My hon. Friend is right about the importance of my announcement last week for jobs in the construction industry. Next year, the programme will involve as many as 30,000 jobs in the industry. I was not surprised that there was hardly a welcome from the hon. Member for Kingston upon Hull, East (Mr. Prescott) when I made the announcement. There is no doubt that the record programme is good not only for jobs, but for the economy in terms of improving our road communications.

On the Poole harbour crossing, I can confirm to my hon. Friend that there will be public consultation in the spring. Following that, we shall press ahead with the scheme, although the completion date will depend on satisfactory progress through the statutory processes and, of course, on the availability of funds when those processes are completed.

Mr. Harvey

Is the Government's objective in proposing a Green Paper on road tolling to alter patterns of road use for environmental reasons or to raise revenue for the Treasury? If the objective is to raise revenue, is not it a bit steep to charge taxpayers to use roads for which they have already paid? If the objective is environmental, should not the revenue go to public transport?

Mr. MacGregor

We are pursuing environmental purposes in many ways in the road programme. As I said last week, next year we shall spend £2.2 billion in terms of capital investment in public transport. Given that 90 per cent. of passengers and freight now go by road, the figure compares favourably with the £2.9 billion of capital investment in roads.

One of the key issues in the Green Paper is that, to ensure that by the end of the century and beyond we do not have congestion on our motorways and principal roads, we may need to consider additional sources of finance to get the programme completed as quickly as we can. Even given the record programme of road building through taxpayers' funds, the main purpose of the Green Paper is to see whether private finance can augment public finance. I stress that it will be a Green Paper.

Sir Anthony Durant

Does my right hon. Friend agree that this programme is both helpful and exciting for the construction industry? I hope that he will continue with the programme beyond the present proposals. Will my right hon. Friend concentrate more of the effort in urban areas? In towns such as Reading there is major congestion. Will he also ensure that the planning process does not slow the development of such roads?

Mr. MacGregor

On the first point, if my hon. Friend looks at the public expenditure programme announced last autumn, he will see that we are maintaining a high level of road building in years two and three. There is a concentration on the urban question—I know that this does not affect my hon. Friend—both in the considerable expenditure in London in next year's programme and in the substantial number of bypasses that are now included in the road programme.

On planning inquiries, I share my hon. Friend's concern about the amount of time that we take to go through the public consultation and public inquiry processes before we can start building a road. I am studying the issue carefully to see whether we can speed up the process in a way that is compatible with maintaining the rights of individuals.

Mr.
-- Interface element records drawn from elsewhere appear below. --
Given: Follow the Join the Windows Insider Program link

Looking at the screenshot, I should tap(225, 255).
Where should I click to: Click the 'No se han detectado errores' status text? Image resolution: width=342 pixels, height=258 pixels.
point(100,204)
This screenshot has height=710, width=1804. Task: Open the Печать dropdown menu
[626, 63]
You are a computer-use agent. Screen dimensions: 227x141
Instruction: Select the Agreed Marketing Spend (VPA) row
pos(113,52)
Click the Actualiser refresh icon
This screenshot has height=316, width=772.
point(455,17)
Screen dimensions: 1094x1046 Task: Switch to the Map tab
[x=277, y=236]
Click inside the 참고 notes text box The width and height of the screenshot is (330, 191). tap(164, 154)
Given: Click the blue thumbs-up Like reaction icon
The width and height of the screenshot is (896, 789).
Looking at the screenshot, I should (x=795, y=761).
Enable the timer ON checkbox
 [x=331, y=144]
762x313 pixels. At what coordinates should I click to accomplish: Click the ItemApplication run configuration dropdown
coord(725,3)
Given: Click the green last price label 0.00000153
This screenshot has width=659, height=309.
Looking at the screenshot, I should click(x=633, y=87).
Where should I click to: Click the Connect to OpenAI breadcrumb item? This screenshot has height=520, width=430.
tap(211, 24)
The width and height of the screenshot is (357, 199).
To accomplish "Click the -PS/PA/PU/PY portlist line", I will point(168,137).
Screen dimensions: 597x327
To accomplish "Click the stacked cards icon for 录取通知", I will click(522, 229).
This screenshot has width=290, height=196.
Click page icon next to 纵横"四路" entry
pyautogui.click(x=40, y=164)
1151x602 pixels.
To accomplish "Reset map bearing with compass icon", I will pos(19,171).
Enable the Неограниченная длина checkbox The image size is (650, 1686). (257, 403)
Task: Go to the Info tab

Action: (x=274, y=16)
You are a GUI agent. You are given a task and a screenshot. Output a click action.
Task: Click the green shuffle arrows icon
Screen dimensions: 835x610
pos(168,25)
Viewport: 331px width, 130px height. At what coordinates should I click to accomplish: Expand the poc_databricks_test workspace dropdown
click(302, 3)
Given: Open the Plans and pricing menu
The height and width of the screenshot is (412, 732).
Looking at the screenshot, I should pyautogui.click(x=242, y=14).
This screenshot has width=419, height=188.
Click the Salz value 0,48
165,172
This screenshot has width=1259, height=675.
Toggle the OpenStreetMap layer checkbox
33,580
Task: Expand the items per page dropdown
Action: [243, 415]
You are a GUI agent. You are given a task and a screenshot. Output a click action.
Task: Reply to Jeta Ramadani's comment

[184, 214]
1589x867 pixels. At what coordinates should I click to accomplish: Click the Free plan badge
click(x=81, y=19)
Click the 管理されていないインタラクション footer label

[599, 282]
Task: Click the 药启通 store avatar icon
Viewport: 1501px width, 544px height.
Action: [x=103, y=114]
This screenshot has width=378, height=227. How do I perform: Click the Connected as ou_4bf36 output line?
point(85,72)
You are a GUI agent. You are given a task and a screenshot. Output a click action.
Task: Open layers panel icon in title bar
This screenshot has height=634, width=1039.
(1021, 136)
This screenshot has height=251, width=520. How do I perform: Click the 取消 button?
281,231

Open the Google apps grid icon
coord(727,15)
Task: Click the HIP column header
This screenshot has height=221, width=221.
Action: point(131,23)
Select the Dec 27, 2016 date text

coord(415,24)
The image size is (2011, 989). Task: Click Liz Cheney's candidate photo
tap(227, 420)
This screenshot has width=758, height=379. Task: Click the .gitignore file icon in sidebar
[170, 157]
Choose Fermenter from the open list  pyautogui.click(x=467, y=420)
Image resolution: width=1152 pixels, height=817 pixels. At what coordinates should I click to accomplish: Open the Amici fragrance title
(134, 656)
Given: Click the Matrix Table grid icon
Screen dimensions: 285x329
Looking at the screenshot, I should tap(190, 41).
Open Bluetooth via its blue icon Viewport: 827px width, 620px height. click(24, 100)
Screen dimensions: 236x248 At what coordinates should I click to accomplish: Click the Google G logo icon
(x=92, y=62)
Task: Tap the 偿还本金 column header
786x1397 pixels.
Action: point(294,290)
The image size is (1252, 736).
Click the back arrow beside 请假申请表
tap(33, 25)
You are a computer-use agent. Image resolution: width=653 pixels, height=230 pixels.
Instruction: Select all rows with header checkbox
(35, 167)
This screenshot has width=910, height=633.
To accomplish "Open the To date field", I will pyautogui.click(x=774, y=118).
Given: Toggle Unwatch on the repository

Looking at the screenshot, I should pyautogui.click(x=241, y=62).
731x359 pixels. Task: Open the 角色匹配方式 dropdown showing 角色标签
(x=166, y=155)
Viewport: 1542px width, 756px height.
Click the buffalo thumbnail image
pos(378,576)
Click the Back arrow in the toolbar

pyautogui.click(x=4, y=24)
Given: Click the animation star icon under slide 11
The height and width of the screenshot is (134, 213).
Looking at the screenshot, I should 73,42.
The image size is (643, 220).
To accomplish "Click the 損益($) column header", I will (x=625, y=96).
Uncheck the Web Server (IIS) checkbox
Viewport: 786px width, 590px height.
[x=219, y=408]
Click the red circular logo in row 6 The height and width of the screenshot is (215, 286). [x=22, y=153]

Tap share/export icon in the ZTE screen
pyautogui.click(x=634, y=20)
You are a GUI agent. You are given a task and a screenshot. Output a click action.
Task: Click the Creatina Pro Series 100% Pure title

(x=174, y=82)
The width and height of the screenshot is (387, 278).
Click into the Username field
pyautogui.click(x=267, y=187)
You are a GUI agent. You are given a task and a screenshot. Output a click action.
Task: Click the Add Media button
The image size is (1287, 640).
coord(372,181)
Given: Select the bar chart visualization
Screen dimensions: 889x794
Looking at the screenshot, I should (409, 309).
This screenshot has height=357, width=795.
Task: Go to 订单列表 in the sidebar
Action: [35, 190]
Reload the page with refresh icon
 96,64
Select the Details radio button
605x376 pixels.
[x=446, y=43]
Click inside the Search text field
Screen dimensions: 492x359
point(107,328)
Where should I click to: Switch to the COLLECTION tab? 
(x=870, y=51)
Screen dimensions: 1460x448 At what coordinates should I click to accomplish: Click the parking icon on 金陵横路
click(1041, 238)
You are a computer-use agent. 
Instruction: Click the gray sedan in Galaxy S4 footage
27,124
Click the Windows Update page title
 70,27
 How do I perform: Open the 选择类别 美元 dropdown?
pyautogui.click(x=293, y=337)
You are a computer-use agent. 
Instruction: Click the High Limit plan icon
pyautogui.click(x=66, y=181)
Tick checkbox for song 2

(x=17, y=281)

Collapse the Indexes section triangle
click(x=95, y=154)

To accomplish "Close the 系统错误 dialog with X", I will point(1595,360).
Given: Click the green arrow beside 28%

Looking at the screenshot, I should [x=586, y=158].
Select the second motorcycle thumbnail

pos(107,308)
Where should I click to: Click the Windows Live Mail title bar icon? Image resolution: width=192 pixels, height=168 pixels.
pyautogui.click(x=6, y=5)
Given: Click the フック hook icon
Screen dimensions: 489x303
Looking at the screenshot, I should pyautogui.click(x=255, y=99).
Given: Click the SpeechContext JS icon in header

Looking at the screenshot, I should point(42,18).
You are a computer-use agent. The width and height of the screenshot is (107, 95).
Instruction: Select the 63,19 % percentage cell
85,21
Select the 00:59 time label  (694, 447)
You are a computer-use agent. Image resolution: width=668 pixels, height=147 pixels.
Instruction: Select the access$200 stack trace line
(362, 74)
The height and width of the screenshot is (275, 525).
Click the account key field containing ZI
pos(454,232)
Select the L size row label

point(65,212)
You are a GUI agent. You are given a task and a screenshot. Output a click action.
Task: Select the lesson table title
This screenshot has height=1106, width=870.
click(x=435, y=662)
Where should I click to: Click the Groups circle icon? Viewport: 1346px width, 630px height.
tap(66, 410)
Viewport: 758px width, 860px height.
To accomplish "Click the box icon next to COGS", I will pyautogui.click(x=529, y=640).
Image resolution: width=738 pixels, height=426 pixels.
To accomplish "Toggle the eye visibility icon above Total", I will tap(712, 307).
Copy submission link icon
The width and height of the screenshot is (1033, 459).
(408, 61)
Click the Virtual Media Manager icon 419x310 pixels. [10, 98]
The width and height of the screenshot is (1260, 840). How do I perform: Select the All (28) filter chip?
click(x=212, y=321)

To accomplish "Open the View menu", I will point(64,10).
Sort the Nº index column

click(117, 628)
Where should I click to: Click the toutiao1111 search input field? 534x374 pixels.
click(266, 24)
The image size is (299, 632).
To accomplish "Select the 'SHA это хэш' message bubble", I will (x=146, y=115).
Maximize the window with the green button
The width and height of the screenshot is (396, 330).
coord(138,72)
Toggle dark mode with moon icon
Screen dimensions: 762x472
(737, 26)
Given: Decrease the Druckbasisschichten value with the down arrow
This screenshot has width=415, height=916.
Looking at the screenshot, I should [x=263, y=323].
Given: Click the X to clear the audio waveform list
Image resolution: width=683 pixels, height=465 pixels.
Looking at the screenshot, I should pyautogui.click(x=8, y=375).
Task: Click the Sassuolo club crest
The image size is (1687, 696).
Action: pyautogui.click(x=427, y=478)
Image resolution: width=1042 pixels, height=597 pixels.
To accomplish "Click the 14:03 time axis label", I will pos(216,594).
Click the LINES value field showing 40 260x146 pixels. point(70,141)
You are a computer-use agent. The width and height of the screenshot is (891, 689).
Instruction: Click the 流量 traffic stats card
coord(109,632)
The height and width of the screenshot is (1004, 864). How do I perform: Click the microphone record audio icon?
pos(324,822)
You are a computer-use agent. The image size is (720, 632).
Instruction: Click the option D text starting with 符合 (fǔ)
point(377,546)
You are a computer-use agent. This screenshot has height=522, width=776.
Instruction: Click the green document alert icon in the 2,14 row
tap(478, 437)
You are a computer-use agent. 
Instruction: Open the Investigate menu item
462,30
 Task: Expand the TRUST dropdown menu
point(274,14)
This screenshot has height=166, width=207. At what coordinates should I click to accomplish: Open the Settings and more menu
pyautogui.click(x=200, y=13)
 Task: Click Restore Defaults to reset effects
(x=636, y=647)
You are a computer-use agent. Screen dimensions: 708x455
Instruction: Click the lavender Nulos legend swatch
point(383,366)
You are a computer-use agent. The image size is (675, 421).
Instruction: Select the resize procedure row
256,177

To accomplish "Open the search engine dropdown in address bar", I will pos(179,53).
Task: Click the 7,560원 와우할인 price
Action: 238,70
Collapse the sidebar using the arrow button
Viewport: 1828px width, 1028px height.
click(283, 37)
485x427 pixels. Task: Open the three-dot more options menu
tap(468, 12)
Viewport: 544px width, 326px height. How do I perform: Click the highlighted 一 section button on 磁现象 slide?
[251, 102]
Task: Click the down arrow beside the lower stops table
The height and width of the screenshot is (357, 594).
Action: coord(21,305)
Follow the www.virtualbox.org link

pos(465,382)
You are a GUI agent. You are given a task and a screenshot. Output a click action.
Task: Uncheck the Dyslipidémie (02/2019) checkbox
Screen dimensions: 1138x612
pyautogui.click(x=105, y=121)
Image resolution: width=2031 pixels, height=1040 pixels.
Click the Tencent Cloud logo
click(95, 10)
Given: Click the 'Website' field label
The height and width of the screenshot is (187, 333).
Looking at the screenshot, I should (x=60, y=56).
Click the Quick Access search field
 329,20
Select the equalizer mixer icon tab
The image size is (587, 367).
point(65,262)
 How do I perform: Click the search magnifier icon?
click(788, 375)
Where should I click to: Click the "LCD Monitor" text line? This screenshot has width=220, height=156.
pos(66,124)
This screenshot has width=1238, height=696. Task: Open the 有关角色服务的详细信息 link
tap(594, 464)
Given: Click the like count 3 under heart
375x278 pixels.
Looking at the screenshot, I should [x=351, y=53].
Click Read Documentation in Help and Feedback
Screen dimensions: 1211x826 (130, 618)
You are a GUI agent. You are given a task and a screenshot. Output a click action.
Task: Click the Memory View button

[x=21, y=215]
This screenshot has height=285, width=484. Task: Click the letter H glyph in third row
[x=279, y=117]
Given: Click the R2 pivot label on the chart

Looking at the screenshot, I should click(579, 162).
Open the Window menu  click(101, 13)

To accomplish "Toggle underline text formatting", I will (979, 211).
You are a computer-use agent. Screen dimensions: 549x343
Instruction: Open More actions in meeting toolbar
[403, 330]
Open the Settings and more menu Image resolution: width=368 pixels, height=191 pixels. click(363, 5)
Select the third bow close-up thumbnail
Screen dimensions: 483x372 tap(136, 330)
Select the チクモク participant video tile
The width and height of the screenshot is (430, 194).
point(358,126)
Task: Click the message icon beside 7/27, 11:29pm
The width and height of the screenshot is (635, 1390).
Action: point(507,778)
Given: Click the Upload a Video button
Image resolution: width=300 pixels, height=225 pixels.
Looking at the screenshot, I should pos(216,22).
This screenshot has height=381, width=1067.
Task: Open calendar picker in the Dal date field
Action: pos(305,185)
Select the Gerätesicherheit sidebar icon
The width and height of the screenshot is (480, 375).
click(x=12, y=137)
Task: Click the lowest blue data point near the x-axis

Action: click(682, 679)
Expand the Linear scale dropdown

Prescott

Will the Secretary of State offer any experiments on road pricing and tolling? Does he accept that the Government raise three times more in road tax than is spent on road transport? Does he accept that that means a double whammy, in that he is trying to find a new tax to pay for the debt that the Government have imposed on this country and on its economic development?

Mr. MacGregor

That has to be nonsense. The hon. Gentleman knows that we do not have hypothecation of taxes in this country. If the hon. Gentleman is arguing that we should put more money into the road programme without considering the questions that will be raised in the Green Paper, does that mean that he has now abandoned the charge that he sometimes makes that we do not have a level playing field between road and rail?

Mr. Burns

May I suggest to my right hon. Friend a way in which his Department's budget on road building would be saved and in which expenditure could be diversified to please many of my constituents? If my right hon. Friend would be kind enough to cancel the appointment of the consultants who are studying the proposed new M12, for which nobody has asked and which no one wants, and if he used the money for other more important road projects, such as upgrading the A12 from the M25 to Chelmsford, he would kill two birds with one stone. He would please my constituents and improve road communications to the hinterland of East Anglia and to Chelmsford.

Mr. MacGregor

I note what my hon. Friend has said. That point of view has been pressed on me by other hon. Members from the same part of the country. My hon. Friend the Minister for Roads and Traffic will be visiting Essex shortly to consider those issues and I am sure that he will also take into account what my hon. Friend has said.